エアクリも付けて配管もしてチョークワイヤも付けてほぼほぼキャブ関係は完了です。

燃料配管はレギュレーターの位置を変え、だらしなく曲げられていた銅パイプも整えてステー作って固定しています。メーターがいらん感じもしなくはないですがとりあえず付けときます。外すこともできます。

まだ完ぺきではないですがこの状態にボディーへの追加穴加工一切せずに既存の穴を利用して整えています。

オーナーさんより純正SU燃料配管に戻したいということで戻しています。画像が前後しますがヘッドカバーもまぶしく光るメッキ品からオーナー自ら磨いたというヘッドカバーをさらに少し磨いて交換しています。燃料配管も真っ黒だったのですが少しは磨きました。銅パイプなので本腰を入れて磨くと黄金色になるまで磨けますが、後はオーナー様のお楽しみにしておきます。

SUの接続パイプもこの変な形のものから純正に変更します。

こちらが純正です。まだバンジョーボルトの緩み止めパーツを付けていませんが、この後6角ボルトの頭に緩み止めをかぶせてからフロートの蓋にネジで固定するようになりますがなかなか凝っています。

ヘッドカバーを交換するときの画像ですが、左右に通っているパイプはカムに潤滑油をかけるパイプでいわゆる外がけというタイプで、かなり古い世代のL型の仕様です。L型としてはこの後カムの中にオイル通路を設けてカム山に開けたオイル穴からオイル供給に替わっていきます。純正カムがどうだったかは記憶が曖昧ですが、このオイル穴をカムの軸方向横一線でオイル穴をあけているタイプのカムが有り、これはカムの形を考えればあまりよろしくない設計で、カムの凸の手前にオイル穴をチドリに設けるのが合理的ですね。しかしながらこの外掛けはじゃぶじゃぶとカムの凸部にオイルをかけ続けるのでかえってこちらの方が良いのではとさえ思います。

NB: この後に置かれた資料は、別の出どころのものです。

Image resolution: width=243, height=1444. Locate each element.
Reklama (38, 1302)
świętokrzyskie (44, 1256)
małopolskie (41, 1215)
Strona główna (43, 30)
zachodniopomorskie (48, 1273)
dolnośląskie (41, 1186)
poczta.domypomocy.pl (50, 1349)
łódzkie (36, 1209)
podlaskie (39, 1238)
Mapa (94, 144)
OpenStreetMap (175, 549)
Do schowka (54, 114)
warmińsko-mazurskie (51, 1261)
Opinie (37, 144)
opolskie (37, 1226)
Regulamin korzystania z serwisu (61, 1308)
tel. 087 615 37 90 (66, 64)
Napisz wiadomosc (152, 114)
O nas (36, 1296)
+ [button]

この時念のためと思い取り扱い説明書どうりバルブクリアランス=カム基準円とロッカーアームの背中の隙間をチェックしたのですが基準0.2mm~0.25(冷間)に対して0.08~0.10しかありませんのでびっくりですがとりあえずそのままとしています。

 

このバルブクリアランスですがDOHCや他のエンジンでは直接バルブの頭とカムの基準円間のクリアランスを測りますが、L型はバルブの頭にロッカーガイドがあるのでかなり幅の狭いシックネスゲージでないと測定ができないのが理由かどうか、取説でもこのロッカーアームの背中とカム基準円の間の隙間をバルブクリアランスと言っています。これでは正確にいうとロッカーアームクリアランスでバルブクリアランスではありません。では基準のカム・ロッカーアーム背中のクリアランスを基準の0.2mmとすると実際のバルブクリアランスはロッカーアーム長さ比率で増幅されて0.3mmとなっているはずですが、多くのエンジンがバルブクリアランスは0.2mmと設定しているのに対して大きすぎです。どうしたらいいんでしょう、皆さんどう思いますか?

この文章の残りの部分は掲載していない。